It Lives!

The self driving Tesla arrived at Elon Musk’s secret residence, tucked away in the Sierra Nevadas. En route, it had fatally struck 3 pedestrians and run a few tractor trailers off the road, minor inconveniences compared with the importance of the mission at hand. Emerging from the backseat along with the esteemed physician and surgeon, Robert F. Kennedy, Jr., Musk entered his home away from home and opened the concealed door to the elevator by eyeball scan. The pair were conveyed 500 feet beneath the ranch house’s deceptively modest facade to the multi-billion dollar laboratory that had been hewn out of native rock. It had been custom designed for the most monumental and delicate surgical procedure ever known to man. The enormous cost of the project had presented no problem as the funds had been extracted from the combined annual budgets of the Centers for Disease Control, NIH and the Department of Health and Human Services .

The subjects, lying side-by-side on twin operating tables, had already been prepared for the procedure. Putin was sedated by an IV drip of Putinka vodka, his personal brand that had earned him a half billion dollars while massively contributing to the soaring alcohol related death rate of Russians, and Trump, sedated by a ketchup laced solution of Big Macs and fries, which had been contributing to cardiac deaths in the United States for many decades. But, as fate would have it, not to his.

Dr. Kennedy wasted no time implementing the incredible skills imparted to him during the time his brain had been infested by a parasite. There was no reason for him to scrub, gown or glove since he knew infectious disease was a myth promulgated by the corrupt so-called experts. These fools had already been relieved of their wasteful government jobs. Complex though the procedure was, it was made easier by the fact that the synchronization of the two brains required only the lower centers of the Trump brain to remain in place maintaining his autonomic functions. The higher centers of logic and reason had always lain dormant, and therefore, were of no more use to Trump in his state of sedation than they had been when he had been conscious.

Amid the cloud shrouded mountain tops towering over the lab, thunder rumbled and lightning flashed, its energy coursing through rods that carried it into the banks of lithium batteries that would store the power needed to activate the brains once they had been revised. With a skill that could be acquired only through rigorous study of QAnon and X information sources, the esteemed physician proceeded to combine the gray matters of the two leaders into two new cortexes that would simultaneously produce identical thoughts in the two subjects. After several grueling, painstaking hours of microsurgery, the brains were ready to be activated. The skulls were closed and the massive electrical jolt was released.
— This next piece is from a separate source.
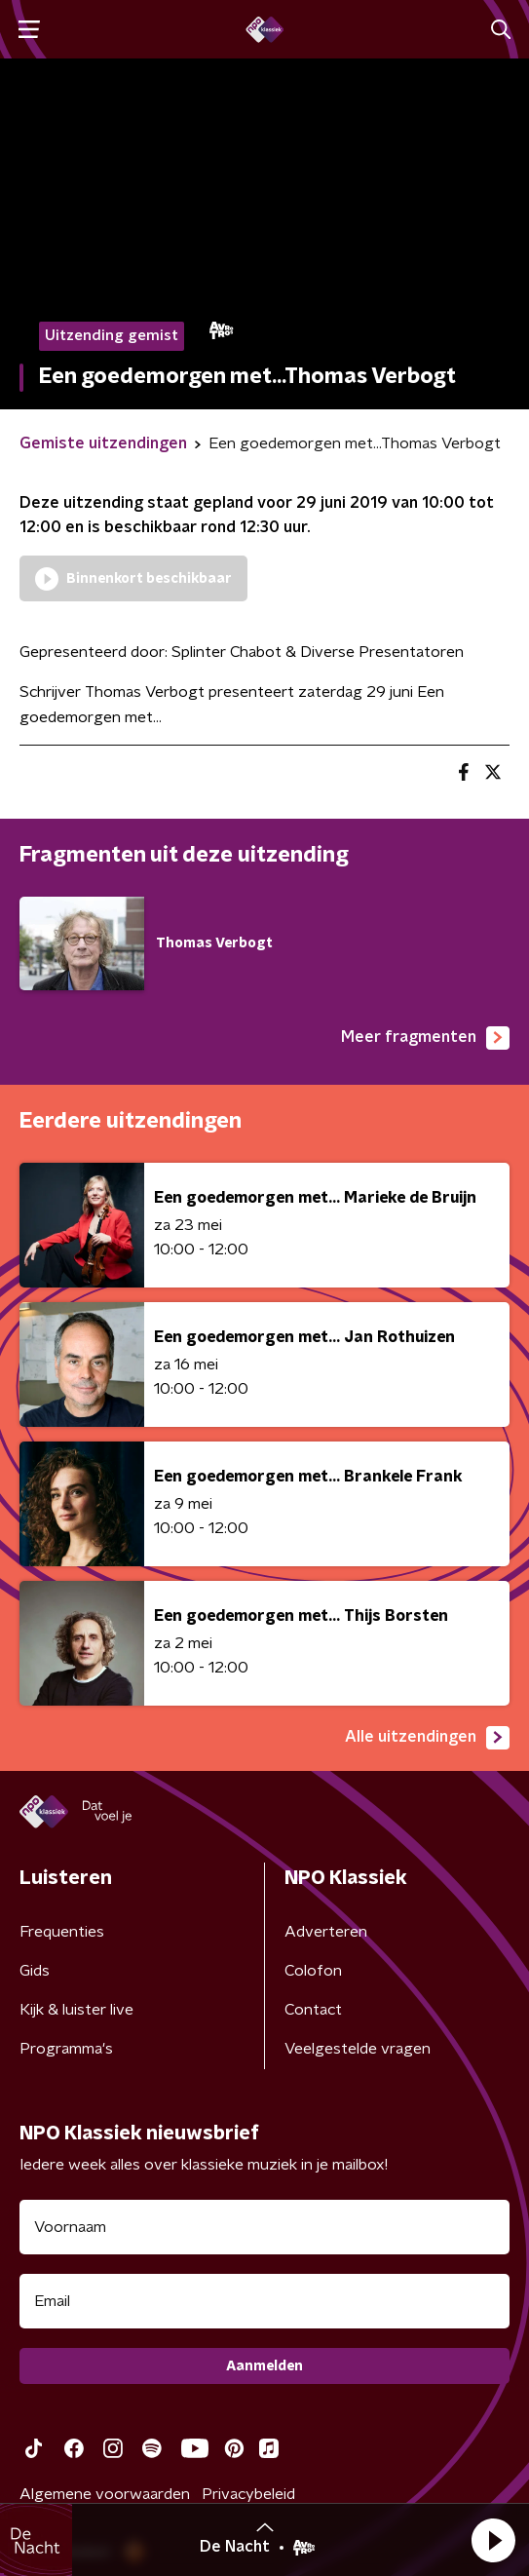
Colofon (313, 1971)
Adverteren (325, 1932)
After a brief period of convulsing, the subjects rose as one from their respective tables. In a burst of maniacal laughter, Dr. Kennedy cried out “I’ve done it! I’ve done it! I have created the dual Donamir Putrump monsters!” He was removed to a padded cell and sedated, his usefulness now spent.

After the appropriate post-op recovery period, the twin Putrumps engaged in high-level talks that were, of course, unrecorded. They were whisked off to San Francisco from which Air Force One carried them to the nation’s capitol. There they appeared at a joint press conference in which they explained that Ukraine had lured unwary Russian troops into their territory where vicious Ukrainian troops had proceeded, for no reason, to attack them. All the while Musk, who had grown a little mustache under his nose, stood at attention, his right arm raised in a salute which he later explained was merely his way of waving to the adoring crowd, reported to be in the millions, who’d gathered to witness the revelation that explained Ukrainian aggression against a beleaguered and innocent Russia.

The Putrumps outlined the peace plan they had agreed upon independent of Ukrainian or E.U.representation. Their resolution to the Ukraine special operation was elegant in its simplicity. Zelensky would be imprisoned in a gulag and the territory formerly known as Ukraine would be divided up between Russia and the United States who would share in its rare mineral wealth. America’s share of those resources would pass free of charge to Musk who would use them to build charging stations and batteries for his vehicles and propellants for his space ships. Russia’s Putrump would sell Russia’s share to any nation that would use it for any purpose. The proceeds would pass directly into his secret bank accounts.. The citizens of the former Ukraine would be deported to the new American colonies of Gaza, Greenland, Panama, and Canada, where they would happily resume their inconsequential lives. The elegance of this plan was immediately recognized by those gathered and conveyed via the legitimate news sources that were permitted to cover the event. Barred from the event were the New York Times, Reuters, A.P and the rest of the “lame stream press” news services, who would have served only to confuse readers.

Thanks to Musk, the medical genius of Dr. Kennedy and those twin leaders, a new world order had been born. The rejoicing of the masses reverberated among all nations.